The 77-year-old president was received in the Kenyan capital, Nairobi, by the Kenyan Foreign Minister, Alfred Mutua. The Eritrean Information Minister, Yemane Gebremeskel, has stated through his account on the social network Twitter that Afewerki will meet with his Kenyan counterpart, William Ruto, to address “the improvement of bilateral ties and regional issues of mutual interest”.
For its part, Mutua has published several photographs of the reception and has detailed that the Eritrean president “is in the country for a two-day official visit in which he will meet with President William Ruto for bilateral meetings”, without giving further information. details about the agenda.
Both leaders pledged in January to promote peace and security in the region, at a time when Ethiopia and the TPLF are in the process of consolidating peace after the agreement signed in November. It contemplates the end of military operations, the disarmament of the Tigrayan group and the withdrawal from Tigray of troops that do not belong to the Ethiopian Army, including Eritreans.
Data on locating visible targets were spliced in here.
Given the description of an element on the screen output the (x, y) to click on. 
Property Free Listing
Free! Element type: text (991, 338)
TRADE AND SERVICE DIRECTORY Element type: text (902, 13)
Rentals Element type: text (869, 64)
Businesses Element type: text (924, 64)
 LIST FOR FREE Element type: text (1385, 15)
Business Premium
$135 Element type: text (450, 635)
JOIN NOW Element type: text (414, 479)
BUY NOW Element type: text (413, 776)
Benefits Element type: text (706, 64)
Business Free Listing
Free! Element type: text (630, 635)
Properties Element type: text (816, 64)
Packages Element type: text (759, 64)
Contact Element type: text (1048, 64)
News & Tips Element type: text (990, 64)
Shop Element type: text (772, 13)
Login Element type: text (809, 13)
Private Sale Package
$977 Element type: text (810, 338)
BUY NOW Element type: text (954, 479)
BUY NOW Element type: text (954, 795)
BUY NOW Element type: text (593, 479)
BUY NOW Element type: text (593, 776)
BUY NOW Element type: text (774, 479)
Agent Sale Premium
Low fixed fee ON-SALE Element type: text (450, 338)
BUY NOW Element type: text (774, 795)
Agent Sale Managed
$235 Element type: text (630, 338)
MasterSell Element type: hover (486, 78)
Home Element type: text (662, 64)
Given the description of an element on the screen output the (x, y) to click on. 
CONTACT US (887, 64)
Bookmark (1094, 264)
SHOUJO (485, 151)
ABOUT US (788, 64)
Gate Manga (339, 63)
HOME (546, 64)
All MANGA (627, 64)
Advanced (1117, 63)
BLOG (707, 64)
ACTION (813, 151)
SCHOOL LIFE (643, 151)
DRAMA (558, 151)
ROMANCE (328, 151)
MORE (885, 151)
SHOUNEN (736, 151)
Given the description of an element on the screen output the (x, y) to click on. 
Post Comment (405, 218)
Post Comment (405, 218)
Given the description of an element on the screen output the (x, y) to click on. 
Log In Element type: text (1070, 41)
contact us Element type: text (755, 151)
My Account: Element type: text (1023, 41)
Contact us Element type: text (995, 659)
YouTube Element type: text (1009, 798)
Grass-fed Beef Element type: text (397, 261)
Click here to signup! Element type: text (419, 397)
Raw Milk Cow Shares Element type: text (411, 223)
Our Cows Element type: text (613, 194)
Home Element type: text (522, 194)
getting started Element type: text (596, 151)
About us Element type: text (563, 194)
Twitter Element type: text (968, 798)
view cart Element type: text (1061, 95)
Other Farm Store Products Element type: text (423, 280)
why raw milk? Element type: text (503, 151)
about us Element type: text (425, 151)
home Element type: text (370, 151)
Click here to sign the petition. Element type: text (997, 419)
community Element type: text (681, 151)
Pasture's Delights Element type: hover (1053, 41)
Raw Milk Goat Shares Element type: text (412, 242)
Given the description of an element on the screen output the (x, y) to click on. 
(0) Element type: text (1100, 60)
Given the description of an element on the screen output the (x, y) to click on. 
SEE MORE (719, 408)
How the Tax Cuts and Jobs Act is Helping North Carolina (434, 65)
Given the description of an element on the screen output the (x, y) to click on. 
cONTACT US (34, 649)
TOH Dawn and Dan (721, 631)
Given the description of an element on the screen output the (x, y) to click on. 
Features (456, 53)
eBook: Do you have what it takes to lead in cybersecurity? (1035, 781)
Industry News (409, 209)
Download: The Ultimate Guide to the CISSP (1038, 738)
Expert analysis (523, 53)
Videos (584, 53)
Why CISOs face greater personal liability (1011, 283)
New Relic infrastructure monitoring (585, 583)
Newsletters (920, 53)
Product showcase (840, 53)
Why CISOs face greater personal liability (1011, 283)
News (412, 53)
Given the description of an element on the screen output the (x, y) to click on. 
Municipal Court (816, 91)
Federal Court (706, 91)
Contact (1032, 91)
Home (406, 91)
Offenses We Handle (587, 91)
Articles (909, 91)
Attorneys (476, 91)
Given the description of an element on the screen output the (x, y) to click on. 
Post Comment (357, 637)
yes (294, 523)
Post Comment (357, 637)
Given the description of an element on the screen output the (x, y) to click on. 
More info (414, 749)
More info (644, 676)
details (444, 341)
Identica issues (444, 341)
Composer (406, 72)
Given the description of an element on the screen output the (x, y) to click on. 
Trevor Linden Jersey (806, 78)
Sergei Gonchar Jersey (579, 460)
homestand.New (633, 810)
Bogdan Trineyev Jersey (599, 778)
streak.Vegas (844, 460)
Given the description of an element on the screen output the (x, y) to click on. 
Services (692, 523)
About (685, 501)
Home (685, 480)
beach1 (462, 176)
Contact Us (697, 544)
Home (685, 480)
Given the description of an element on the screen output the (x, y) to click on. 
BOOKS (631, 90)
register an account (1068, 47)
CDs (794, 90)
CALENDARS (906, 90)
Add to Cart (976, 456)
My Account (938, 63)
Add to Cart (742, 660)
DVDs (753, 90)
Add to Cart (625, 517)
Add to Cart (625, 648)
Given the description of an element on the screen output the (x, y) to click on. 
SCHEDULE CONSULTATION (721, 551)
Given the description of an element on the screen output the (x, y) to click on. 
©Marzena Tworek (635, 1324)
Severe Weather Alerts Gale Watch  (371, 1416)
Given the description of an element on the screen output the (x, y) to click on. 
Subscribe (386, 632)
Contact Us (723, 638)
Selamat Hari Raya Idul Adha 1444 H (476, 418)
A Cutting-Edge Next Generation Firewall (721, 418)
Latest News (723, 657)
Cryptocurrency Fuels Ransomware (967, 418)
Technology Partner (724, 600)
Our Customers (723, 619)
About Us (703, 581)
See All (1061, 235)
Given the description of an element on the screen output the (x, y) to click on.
The conflict in Tigray erupted in November 2020 after an attack by the TPLF against the main Army base, located in Mekelle, after which the Government of Abiy Ahmed ordered an offensive against the group. The outbreak of the fighting came after months of tensions at the political and administrative level, including the TPLF’s refusal to recognize an electoral postponement and its decision to hold regional elections on the sidelines of Addis Ababa.
The TPLF accuses Abiy of stoking tensions since he came to power in April 2018, when he became the first Oromo to take office. Until then, the TPLF had been the dominant force within the coalition that has ruled Ethiopia since 1991, the ethnically based Ethiopian People’s Revolutionary Democratic Front (EPRDF). The group opposed Abiy’s reforms, which it viewed as an attempt to undermine his influence.